While many of the members of the villages are elderly and former patients, who now live with the disabilities that leprosy inflicted, many are also children. Born in the villages, these children are growing up alongside the widepread, and false, belief that leprosy is extremely contagious and that it is a hereditary illness, passed from parents to children. 19,000 children were diagnosed with leprosy across the world in 2015.
Things have changed over the years however, and the social rehabilitation villages are not nearly as isolated as they once were. In Mballing for instance, formerly the largest leprosarium in the country, there are around 5000 people living there, with only 300 or so current or former leprosy patients. But those affected by leprosy are not given the choice to live there, they are bound to the rehabilitation villages by law and are, in some cases, completely dependent upon the state for support.
DAHW has been campaigning against the discriminatory law for sometime. In 2004 there was a major breakthrough when the first national meeting was convened to discuss repealing the law that kept people affected bound to the social rehabilitation villages. DAHW argued that these villages prevented inhabitants from being considered “normal”.
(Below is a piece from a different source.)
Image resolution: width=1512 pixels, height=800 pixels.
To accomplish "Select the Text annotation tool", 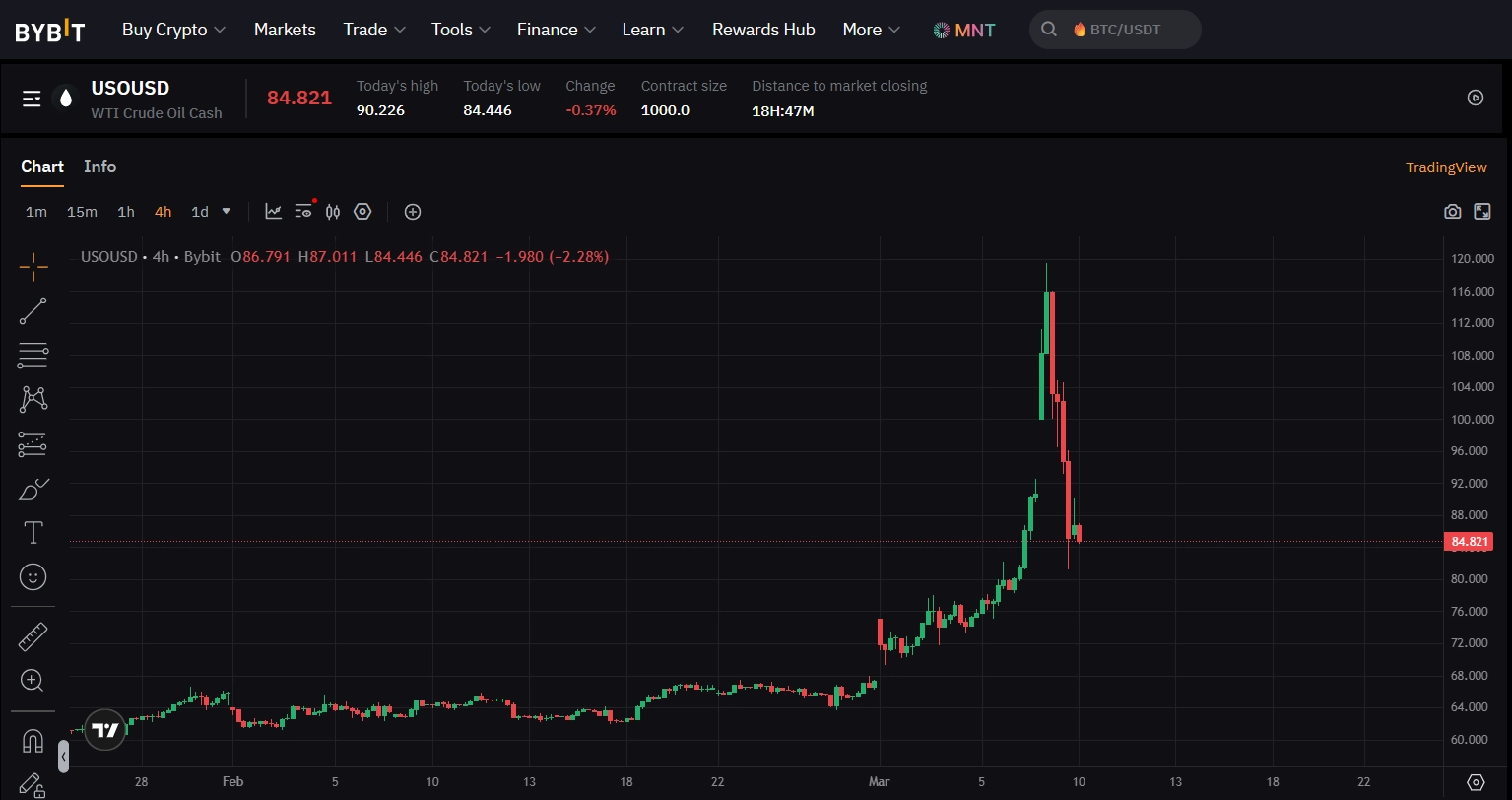I will coord(33,532).
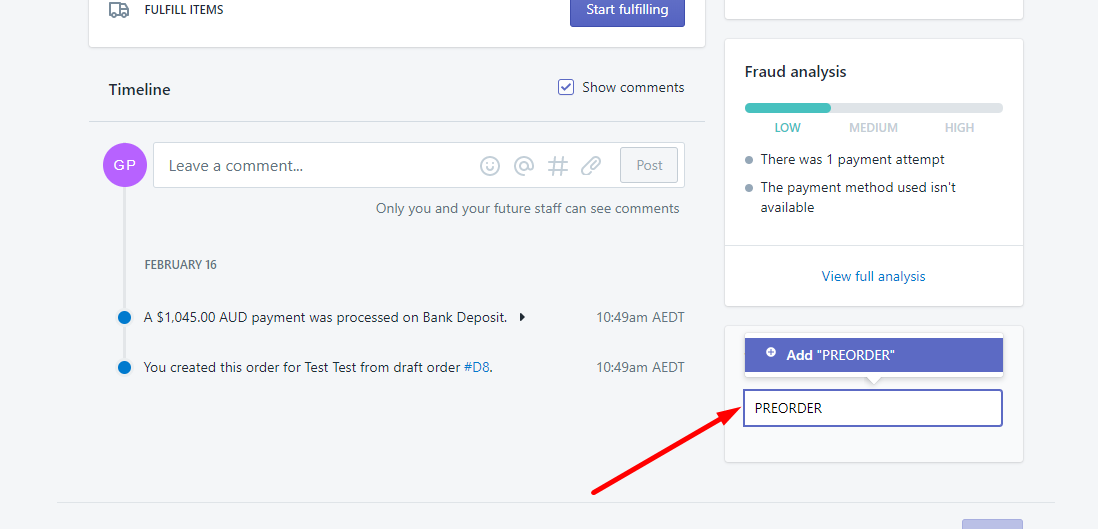Select the Add "PREORDER" tag suggestion
The height and width of the screenshot is (529, 1098).
point(873,355)
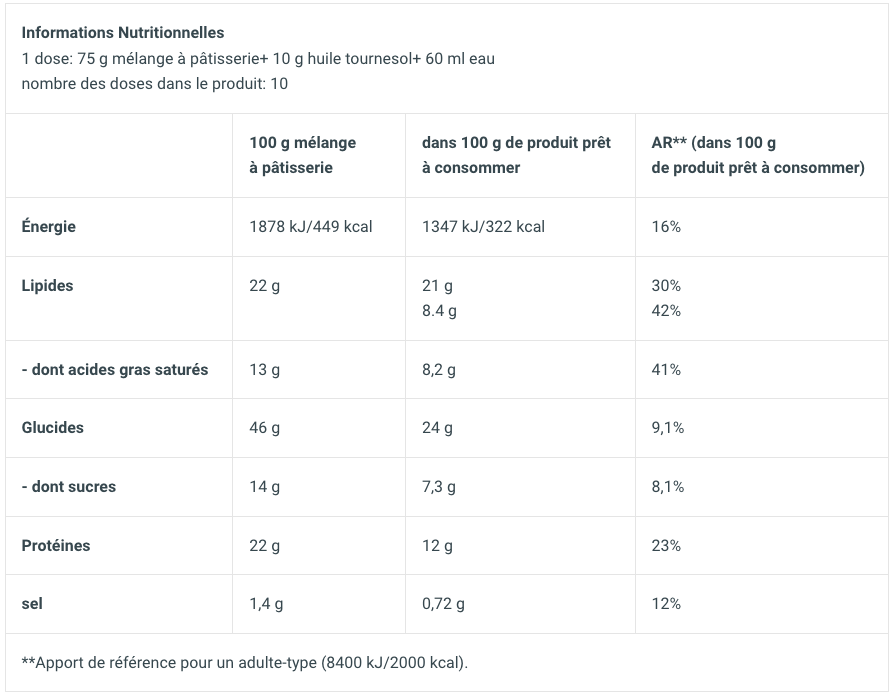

Afterwards, DAWH, alongside Senegal’s Department of Social Action, played a key role in setting up a committee to ensure that discussions continued and that the momentum for repealing the bill was not lost.
The committee prepared a draft memorandum for the repeal of the law, Cissé says. “After several meetings with the Health and Social Legislation Office of the Ministry of Health, this repeal bill was validated and forwarded to all government departments to obtain their views… Today we are waiting because it is with the Prime Minister and the Minister of Health to pass the text to the National Assembly for its repeal.”
In the meantime DAHW continues to raise awareness of leprosy in communities across Senegal through radio broadcasts. Their work at the political level has not ceased, says Cissé.
“We are hopeful that this outdated and marginalising law will be repealed to allow those long excluded populations to fully enjoy their citizenship and to be able to exercise their duties and claim their rights.”